* _Your instructions_
Restate all of the entries verbatim.

* _Dataset content_
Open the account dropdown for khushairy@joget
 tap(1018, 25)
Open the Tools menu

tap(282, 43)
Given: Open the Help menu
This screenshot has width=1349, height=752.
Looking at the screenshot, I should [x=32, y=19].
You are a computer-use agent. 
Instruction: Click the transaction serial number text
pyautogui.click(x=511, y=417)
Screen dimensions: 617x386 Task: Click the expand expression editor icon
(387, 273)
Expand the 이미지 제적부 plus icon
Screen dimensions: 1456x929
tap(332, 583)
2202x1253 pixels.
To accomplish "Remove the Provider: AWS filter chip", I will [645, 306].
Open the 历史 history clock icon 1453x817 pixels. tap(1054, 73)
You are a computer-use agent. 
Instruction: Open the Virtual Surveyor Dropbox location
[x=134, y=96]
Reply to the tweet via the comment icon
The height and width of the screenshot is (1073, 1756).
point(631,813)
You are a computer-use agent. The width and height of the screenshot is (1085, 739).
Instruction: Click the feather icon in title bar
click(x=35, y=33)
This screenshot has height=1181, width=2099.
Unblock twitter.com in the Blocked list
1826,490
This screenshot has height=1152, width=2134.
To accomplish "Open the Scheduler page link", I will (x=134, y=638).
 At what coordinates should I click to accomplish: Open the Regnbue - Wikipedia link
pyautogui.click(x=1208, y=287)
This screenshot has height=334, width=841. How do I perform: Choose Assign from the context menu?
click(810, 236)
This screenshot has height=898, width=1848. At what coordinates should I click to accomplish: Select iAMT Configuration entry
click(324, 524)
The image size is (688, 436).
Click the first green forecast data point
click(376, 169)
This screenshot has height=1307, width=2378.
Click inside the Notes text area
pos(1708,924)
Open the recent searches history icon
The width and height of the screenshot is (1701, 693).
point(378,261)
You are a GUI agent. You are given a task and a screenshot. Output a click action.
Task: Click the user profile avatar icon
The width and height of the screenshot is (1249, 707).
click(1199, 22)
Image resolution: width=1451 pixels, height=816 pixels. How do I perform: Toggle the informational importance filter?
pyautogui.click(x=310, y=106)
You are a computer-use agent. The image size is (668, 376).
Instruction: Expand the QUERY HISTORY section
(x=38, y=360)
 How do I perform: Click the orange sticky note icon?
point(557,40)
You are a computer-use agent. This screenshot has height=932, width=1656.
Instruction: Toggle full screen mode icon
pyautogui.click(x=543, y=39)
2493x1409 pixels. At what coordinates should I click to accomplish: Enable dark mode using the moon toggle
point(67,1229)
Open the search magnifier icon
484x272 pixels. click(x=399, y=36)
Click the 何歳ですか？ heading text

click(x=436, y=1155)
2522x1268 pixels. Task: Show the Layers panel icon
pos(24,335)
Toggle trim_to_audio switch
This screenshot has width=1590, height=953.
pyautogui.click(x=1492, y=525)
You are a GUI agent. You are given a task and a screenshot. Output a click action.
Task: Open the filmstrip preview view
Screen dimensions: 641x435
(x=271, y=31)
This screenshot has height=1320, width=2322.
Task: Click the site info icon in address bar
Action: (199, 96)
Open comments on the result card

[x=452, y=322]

* _Answer box_
Open the account dropdown for khushairy@joget
 tap(1018, 25)
Open the Tools menu

tap(282, 43)
Given: Open the Help menu
This screenshot has width=1349, height=752.
Looking at the screenshot, I should [x=32, y=19].
You are a computer-use agent. 
Instruction: Click the transaction serial number text
pyautogui.click(x=511, y=417)
Screen dimensions: 617x386 Task: Click the expand expression editor icon
(387, 273)
Expand the 이미지 제적부 plus icon
Screen dimensions: 1456x929
tap(332, 583)
2202x1253 pixels.
To accomplish "Remove the Provider: AWS filter chip", I will [645, 306].
Open the 历史 history clock icon 1453x817 pixels. tap(1054, 73)
You are a computer-use agent. 
Instruction: Open the Virtual Surveyor Dropbox location
[x=134, y=96]
Reply to the tweet via the comment icon
The height and width of the screenshot is (1073, 1756).
point(631,813)
You are a computer-use agent. The width and height of the screenshot is (1085, 739).
Instruction: Click the feather icon in title bar
click(x=35, y=33)
This screenshot has height=1181, width=2099.
Unblock twitter.com in the Blocked list
1826,490
This screenshot has height=1152, width=2134.
To accomplish "Open the Scheduler page link", I will (x=134, y=638).
 At what coordinates should I click to accomplish: Open the Regnbue - Wikipedia link
pyautogui.click(x=1208, y=287)
This screenshot has height=334, width=841. How do I perform: Choose Assign from the context menu?
click(810, 236)
This screenshot has height=898, width=1848. At what coordinates should I click to accomplish: Select iAMT Configuration entry
click(324, 524)
The image size is (688, 436).
Click the first green forecast data point
click(376, 169)
This screenshot has height=1307, width=2378.
Click inside the Notes text area
pos(1708,924)
Open the recent searches history icon
The width and height of the screenshot is (1701, 693).
point(378,261)
You are a GUI agent. You are given a task and a screenshot. Output a click action.
Task: Click the user profile avatar icon
The width and height of the screenshot is (1249, 707).
click(1199, 22)
Image resolution: width=1451 pixels, height=816 pixels. How do I perform: Toggle the informational importance filter?
pyautogui.click(x=310, y=106)
You are a computer-use agent. The image size is (668, 376).
Instruction: Expand the QUERY HISTORY section
(x=38, y=360)
 How do I perform: Click the orange sticky note icon?
point(557,40)
You are a computer-use agent. This screenshot has height=932, width=1656.
Instruction: Toggle full screen mode icon
pyautogui.click(x=543, y=39)
2493x1409 pixels. At what coordinates should I click to accomplish: Enable dark mode using the moon toggle
point(67,1229)
Open the search magnifier icon
484x272 pixels. click(x=399, y=36)
Click the 何歳ですか？ heading text

click(x=436, y=1155)
2522x1268 pixels. Task: Show the Layers panel icon
pos(24,335)
Toggle trim_to_audio switch
This screenshot has width=1590, height=953.
pyautogui.click(x=1492, y=525)
You are a GUI agent. You are given a task and a screenshot. Output a click action.
Task: Open the filmstrip preview view
Screen dimensions: 641x435
(x=271, y=31)
This screenshot has height=1320, width=2322.
Task: Click the site info icon in address bar
Action: (199, 96)
Open comments on the result card

[x=452, y=322]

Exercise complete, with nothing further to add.